Throwing Out your Babies:
In a research writing class, years ago, an instructor lectured us about how to overcome slumps in writing. His advice boiled down to a peculiar statement:
"Throw out your babies!"
He meant that in writing, you should throw out your gems, or your perfect little sentences, and doing so would help you to proceed when you were having a hard time otherwise; When a piece is perfect, it may be difficult to develop the whole.
Of course, this strategy cannot be relied upon for very long.
(Otherwise... nothing would be finished.)
I've found it to be a decent piece of advice in painting. I generally paint a picture in a series of layers. I begin by blocking in general shapes, refining them with measurement, adding value, introducing warm/cool relationships, and working toward local color.
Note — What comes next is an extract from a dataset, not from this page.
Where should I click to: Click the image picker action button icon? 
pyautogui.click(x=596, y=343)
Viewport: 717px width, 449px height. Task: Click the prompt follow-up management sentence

This takes place over any number of sittings (when I'm lucky, only a few-- and other times over a few months).
As a general plan for completing a painting, I find this process to work very well. The problem, and where this throwing-out of babies comes into play, is when I forget the plan.
When I first started painting I instinctively adopted an alla prima approach, painting something red when it ought to be red, blue when it should be blue, and so on. This is a terrific way to paint. It's very efficient and the concept could not be simpler to understand. The trouble was that I rarely put down the right color. I learned, by limiting my palette and forcing myself out of this direct method of painting, that a building-up of layers and a gradual stride toward local color better suited me.
That's not to say I never get lucky with those first few passages, I sometimes do, but when I am faced with a painting where half of it is right and half of it is wrong, I generally find that making everything wrong is the best way to get everything right. (But this is by no means a rule! I think of it as a way to troubleshoot paintings when nothing else works.)
Get out the knife and scrape everything down, or rub some neutral tone over the thing, and start again.
Throwing out my babies this way taught me two very important things:
First, If I can paint it once, I can paint it again.
And second, no matter how much I liked it the first time around, I can probably do even better (even if it takes three or four tries).
Why not?
Painting, for me, is often a slow process. And that's one of the most attractive things about it. Unless I'm rushing to meet a deadline, there is no reason I have to settle for anything.
If it is not right, scrape it off and do it again.